We use names to describe past peoples and groups, but there is a danger that these, often established long ago, may be misconceived and become a hindrance, rather than a help, to understanding our histories. Such questions of identity are especially fraught for the worlds that I study, Iron Age Europe and the Roman empire, and so have become central to my own work.
We 'know', for example, that during the centuries before Rome, much of Europe, and especially Britain and Ireland, were 'Celtic'; this is part of established popular history. Yet at least for the isles this is actually an entirely modern idea; Ireland and the non-English British peoples have only been thought of as 'Celtic' since 1700. Like many archaeologists I think that this idea is a construct which obscures a more complex historical reality, and distorts our shared history. I have argued this in print (Atlantic Celts) & public presentations.
What could be more Celtic than this triskele or 3-fold whirligig in swirling La Tène ornament? Except for the fact that it is from a Roman soldier's sword-belt, and was found at Dura-Europos in Eastern Syria. This artefact neatly encapsulates the complexities of ancient identities--and my own research interests. (Yale University Art Gallery: Photo Simon James)
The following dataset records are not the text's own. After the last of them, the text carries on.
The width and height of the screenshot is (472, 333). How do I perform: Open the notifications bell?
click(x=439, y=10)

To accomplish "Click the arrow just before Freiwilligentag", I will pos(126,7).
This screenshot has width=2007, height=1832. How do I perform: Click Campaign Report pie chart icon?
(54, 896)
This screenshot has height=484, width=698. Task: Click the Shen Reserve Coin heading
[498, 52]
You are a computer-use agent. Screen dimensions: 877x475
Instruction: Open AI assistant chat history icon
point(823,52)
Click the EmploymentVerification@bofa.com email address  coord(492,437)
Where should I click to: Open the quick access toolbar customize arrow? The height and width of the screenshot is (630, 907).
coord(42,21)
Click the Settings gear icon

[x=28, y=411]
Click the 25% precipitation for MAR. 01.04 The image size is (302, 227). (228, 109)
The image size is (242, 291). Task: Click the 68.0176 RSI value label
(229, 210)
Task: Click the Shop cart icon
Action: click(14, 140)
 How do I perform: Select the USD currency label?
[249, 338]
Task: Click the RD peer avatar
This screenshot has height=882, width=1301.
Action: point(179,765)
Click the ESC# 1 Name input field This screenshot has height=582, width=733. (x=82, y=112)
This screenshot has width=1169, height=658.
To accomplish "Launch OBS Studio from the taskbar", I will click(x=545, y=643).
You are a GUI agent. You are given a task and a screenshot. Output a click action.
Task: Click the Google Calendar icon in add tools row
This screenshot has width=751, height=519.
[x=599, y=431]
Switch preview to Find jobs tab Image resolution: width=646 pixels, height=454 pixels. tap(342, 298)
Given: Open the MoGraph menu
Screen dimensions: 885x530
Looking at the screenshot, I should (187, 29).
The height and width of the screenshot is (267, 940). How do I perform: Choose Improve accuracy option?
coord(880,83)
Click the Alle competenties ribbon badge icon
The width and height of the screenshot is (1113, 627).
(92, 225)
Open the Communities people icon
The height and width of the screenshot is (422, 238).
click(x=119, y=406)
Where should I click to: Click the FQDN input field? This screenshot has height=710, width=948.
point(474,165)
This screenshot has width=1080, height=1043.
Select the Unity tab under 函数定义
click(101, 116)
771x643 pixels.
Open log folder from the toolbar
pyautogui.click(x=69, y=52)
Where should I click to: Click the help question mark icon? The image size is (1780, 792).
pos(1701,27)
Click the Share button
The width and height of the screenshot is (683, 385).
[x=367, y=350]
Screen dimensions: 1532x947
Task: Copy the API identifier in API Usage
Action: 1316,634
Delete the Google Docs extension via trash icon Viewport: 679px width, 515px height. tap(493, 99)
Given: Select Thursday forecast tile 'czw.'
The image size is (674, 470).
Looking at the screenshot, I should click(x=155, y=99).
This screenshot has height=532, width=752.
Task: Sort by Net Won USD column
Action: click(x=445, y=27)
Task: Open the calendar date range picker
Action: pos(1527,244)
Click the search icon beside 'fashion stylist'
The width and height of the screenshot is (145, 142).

At the same time, understandings of the Roman world are also in flux, as post-colonial views challenge the orthodoxy that generally the conquered simply 'Romanised', i.e. gratefully adopted 'superior Roman civilization'. In reality, different peoples followed their own unique cultural trajectories, rejecting, ignoring or, often, reinventing 'Romanness' for themeselves. And so, in my view, did the soldiers of Rome's vast multiethnic armies, no cogs in a war machine, but members of a far-flung 'imagined community' who created a shared 'military Rome' of their own. 'The soldiers' constituted a major identity group who partnered the emperor and the great landowners, not as obedient pawns but as dangerous allies, to dominate everyone else. This is a central theme of my book, Rome & the Sword.
The emperor Galerius addresses his soldiers, men whose swords made and maintained Roman imperial power. Partial restoration of a relief from Thessaloniki, Greece (drawing: Simon James).